Szefowa polskiego rządu stwierdziła w rozmowie z „GP”, że niedawne protesty były specjalnie zaplanowane wcześniej i opłacone. Wielokrotnie mówili, że do walki z rządem będą wykorzystywać „ulicę i zagranicę”. I to robią. Mając to na uwadze, trudno zaakceptować tezę, że ostatnie protesty były spontaniczne. To była dobrze wyreżyserowana i dobrze opłacona akcja, mająca uderzyć w polski rząd – tłumaczyła.
Ta wypowiedź wywołała prawdziwą furię ks. Lemańskiego. Duchowny wszedł w buty typowego polityka i w bardzo niewybredny sposób postanowił zaatakować premier Szydło na swoim profilu na Facebooku. Oczywiście podstawą jego wypowiedzi stał się link do artykułu z „Gazety Wyborczej”. Do tej wypowiedzi traktowałem panią premier jako niezbyt zdolną, pozbawioną inwencji kobietę,, którą prezes postawił na ważnym państwowym odcinku, który ją po wielokroć przerasta. – rozpoczął swoją tyradę.
Czytaj także: Ksiądz Lemański napisał, że premier „łże jak bura suka”. Teraz przeprasza i tłumaczy
Zdolna na swój sposób jest, to znaczy jest zdolna uzasadnić każde, najgłupsze nawet posunięcie swoich ministrów, którzy ostentacyjnie pokazują jej, że ta pani w tym rządzie nie ma nic do powiedzenia. Wszak oni mają innego zwierzchnika i wie o tym każdy w tym kraju, jak i zagranicą. Powtarza więc niczym zdarta płyta slogany i banialuki przysłane przez „naczelnika”. Można by napisać – sam tego chciałeś Grzegorzu Dyndało – kontynuował.

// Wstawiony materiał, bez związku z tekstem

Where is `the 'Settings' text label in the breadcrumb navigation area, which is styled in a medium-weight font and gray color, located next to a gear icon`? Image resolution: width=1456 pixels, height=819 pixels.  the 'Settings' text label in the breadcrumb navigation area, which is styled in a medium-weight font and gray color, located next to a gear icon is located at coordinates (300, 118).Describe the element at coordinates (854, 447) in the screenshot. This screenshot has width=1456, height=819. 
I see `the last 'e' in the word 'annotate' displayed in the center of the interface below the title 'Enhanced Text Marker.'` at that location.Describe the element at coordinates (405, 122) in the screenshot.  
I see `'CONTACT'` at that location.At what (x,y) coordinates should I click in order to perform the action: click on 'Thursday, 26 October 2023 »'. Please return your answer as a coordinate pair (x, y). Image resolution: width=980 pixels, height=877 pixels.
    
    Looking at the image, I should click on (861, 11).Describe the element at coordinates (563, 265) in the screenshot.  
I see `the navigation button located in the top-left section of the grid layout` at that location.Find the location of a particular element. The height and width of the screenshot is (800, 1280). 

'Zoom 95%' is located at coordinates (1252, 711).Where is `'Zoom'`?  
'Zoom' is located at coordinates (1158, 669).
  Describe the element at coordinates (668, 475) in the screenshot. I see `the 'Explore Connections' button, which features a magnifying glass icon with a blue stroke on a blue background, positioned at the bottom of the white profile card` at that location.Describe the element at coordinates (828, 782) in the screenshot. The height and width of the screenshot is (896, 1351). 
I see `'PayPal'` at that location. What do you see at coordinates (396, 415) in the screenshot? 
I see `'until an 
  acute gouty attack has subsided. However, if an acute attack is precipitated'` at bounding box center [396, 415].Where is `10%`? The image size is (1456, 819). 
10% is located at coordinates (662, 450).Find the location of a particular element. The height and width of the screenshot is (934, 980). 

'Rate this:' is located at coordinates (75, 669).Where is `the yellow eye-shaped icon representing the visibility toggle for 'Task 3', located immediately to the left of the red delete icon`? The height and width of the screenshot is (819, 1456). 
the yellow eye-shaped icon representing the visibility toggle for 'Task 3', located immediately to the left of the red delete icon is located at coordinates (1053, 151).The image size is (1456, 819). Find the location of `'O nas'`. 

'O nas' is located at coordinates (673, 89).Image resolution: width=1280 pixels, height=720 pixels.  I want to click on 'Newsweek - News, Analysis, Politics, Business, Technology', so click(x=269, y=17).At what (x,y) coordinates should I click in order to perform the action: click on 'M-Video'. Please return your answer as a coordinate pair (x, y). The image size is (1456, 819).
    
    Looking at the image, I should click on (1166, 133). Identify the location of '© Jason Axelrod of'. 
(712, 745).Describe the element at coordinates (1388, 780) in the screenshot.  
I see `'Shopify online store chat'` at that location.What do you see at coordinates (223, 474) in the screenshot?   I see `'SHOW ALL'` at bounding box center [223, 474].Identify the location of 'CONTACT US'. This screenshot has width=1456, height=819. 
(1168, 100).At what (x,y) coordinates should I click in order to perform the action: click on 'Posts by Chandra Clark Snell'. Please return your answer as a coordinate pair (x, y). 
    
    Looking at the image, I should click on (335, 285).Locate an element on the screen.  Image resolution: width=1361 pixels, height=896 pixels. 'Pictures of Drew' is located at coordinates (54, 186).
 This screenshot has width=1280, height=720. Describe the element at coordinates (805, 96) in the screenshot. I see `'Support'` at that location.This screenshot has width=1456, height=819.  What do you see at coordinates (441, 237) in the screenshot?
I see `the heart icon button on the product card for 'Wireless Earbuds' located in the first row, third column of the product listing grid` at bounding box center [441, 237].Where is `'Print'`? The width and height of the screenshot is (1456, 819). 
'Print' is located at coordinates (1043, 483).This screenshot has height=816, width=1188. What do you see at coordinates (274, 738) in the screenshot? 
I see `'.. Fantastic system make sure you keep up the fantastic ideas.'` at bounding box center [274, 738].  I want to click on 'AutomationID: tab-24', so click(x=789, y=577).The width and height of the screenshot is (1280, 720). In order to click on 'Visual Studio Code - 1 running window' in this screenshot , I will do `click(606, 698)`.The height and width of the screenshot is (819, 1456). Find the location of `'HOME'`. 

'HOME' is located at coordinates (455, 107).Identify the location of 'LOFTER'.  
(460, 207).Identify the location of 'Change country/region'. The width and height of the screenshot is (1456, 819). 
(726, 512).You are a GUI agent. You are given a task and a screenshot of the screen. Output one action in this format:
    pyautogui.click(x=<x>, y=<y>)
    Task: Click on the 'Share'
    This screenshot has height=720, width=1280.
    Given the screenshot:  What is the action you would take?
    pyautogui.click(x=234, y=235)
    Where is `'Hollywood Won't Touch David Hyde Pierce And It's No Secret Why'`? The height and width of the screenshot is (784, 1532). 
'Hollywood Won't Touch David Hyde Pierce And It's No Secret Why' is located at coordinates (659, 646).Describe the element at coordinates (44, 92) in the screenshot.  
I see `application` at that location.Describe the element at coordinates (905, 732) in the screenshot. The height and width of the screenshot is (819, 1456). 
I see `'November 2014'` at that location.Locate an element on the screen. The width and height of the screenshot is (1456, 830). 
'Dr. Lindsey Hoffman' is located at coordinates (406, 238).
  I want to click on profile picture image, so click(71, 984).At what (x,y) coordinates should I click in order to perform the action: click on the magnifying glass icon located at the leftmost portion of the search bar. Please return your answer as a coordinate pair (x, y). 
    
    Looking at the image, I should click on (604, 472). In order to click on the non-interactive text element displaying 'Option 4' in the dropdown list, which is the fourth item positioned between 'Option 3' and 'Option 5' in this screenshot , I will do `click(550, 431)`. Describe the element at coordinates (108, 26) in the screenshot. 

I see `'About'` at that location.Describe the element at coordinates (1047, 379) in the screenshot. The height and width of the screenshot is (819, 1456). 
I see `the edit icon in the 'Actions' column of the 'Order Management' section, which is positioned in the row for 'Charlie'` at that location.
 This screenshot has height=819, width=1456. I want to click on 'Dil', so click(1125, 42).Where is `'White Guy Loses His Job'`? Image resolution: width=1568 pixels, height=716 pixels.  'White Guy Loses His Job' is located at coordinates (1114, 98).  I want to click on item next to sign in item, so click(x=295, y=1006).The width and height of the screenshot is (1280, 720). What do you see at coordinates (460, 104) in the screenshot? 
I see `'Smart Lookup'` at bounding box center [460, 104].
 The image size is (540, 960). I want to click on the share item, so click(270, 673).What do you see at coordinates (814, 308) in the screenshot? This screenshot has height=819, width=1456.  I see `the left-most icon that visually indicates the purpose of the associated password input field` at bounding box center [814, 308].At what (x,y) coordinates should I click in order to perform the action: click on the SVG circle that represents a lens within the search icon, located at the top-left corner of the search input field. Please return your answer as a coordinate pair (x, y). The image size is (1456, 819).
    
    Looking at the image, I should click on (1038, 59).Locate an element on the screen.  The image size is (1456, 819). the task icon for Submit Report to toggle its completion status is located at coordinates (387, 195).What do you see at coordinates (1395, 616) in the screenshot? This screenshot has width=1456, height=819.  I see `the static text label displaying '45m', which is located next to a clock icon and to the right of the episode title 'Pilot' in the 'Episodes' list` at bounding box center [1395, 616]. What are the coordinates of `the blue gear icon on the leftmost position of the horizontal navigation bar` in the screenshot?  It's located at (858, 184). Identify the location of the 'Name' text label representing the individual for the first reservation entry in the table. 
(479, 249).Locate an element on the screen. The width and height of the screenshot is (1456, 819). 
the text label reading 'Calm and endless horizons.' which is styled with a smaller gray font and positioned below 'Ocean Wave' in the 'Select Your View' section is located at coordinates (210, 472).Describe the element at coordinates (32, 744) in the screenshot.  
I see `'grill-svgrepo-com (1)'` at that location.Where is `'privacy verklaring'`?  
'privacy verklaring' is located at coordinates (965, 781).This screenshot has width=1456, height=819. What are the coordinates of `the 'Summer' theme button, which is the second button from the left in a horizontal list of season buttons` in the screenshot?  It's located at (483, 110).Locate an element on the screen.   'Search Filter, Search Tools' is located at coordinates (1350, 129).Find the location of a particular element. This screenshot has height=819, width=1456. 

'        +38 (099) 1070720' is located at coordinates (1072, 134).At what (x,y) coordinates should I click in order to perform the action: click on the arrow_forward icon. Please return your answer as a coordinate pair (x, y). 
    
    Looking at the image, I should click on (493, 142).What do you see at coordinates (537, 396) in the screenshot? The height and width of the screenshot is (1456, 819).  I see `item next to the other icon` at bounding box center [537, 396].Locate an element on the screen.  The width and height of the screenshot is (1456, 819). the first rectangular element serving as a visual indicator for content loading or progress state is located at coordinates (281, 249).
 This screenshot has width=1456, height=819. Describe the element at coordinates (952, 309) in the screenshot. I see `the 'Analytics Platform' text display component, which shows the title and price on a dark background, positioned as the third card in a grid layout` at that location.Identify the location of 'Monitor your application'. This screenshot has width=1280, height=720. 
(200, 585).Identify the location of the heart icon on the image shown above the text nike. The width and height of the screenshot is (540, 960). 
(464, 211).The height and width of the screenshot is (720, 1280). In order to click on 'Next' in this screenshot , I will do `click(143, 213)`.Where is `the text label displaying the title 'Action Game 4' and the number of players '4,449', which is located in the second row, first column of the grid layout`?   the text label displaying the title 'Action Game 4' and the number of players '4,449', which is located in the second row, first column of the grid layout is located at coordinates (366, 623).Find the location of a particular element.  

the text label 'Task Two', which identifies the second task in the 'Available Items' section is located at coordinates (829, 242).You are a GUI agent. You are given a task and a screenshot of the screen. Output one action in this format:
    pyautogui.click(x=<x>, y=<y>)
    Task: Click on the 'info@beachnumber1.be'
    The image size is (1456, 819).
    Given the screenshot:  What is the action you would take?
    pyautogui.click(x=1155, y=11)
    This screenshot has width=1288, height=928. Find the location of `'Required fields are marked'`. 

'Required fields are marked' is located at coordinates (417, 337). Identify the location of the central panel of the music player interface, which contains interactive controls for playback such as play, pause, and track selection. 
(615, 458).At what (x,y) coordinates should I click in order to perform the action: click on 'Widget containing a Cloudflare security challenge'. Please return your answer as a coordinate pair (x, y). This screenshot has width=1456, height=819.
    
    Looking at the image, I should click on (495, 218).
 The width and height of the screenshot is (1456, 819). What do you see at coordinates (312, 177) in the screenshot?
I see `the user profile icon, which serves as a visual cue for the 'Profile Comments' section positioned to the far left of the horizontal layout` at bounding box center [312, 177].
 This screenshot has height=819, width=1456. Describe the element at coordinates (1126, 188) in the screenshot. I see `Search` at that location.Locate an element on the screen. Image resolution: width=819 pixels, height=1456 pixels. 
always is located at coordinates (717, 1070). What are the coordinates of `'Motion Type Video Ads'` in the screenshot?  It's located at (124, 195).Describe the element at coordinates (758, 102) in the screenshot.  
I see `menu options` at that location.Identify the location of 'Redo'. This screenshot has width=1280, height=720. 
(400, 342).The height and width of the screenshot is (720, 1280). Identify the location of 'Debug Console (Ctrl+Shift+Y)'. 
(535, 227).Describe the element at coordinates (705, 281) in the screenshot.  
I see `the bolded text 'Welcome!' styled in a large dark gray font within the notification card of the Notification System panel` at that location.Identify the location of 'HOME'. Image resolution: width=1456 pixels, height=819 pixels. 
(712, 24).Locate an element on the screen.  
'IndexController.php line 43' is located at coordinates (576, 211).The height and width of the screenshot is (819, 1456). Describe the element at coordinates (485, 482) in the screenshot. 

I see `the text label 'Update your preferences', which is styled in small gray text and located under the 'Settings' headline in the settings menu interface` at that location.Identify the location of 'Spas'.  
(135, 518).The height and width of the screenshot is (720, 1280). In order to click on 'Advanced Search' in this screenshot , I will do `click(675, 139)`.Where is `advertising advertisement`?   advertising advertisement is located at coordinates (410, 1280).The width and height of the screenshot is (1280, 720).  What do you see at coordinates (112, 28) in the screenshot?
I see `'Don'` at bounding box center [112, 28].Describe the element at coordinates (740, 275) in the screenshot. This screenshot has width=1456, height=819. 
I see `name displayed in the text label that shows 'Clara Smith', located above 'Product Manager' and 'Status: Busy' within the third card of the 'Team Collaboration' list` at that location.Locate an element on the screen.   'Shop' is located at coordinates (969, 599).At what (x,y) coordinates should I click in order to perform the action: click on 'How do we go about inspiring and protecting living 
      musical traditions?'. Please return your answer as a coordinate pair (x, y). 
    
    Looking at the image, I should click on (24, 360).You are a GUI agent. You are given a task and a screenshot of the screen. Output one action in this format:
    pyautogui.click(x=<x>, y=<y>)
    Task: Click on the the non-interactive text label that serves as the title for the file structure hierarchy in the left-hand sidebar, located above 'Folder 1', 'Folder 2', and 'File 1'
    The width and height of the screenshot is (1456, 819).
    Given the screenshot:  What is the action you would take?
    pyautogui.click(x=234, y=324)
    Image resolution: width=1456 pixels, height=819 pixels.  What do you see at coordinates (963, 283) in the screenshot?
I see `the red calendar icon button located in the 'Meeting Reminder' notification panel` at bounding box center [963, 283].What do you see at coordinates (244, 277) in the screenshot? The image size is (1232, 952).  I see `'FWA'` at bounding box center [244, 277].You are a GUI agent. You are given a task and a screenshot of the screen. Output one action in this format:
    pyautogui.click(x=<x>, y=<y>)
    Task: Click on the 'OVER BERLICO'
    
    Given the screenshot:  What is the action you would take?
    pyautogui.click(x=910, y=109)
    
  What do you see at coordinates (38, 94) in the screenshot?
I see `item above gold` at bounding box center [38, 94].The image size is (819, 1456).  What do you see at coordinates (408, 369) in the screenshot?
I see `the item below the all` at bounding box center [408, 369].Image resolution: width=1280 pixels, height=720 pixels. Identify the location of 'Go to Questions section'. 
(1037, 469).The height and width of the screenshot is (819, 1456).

Ale skoro zdecydowała się ta marionetka, która porażkę nazywa zwycięstwem, niedorajdę – geniuszem, tchórza spod Smoleńska – reformatorem polskiej armii, a niedouczonym prawnikom pozwala demontować polski system sądownictwa. Skoro ta osoba zdecydowała się tysiącom ludzi, którzy wyszli na ulice i place polskich miast i miasteczek by stanąć w obronie niezależności sądów – zdecydowała się publicznie napluć w twarz i oskarżyć nas o to, że protestowaliśmy wtedy za pieniądze i pod czyjeś dyktando. To powiem o tej nieporadnej, zakompleksionej i mijającej się z prawdą na każdym kroku kobiecie, słowami byłego marszałka Dorna – „ łże jak bura suka „ – podsumował.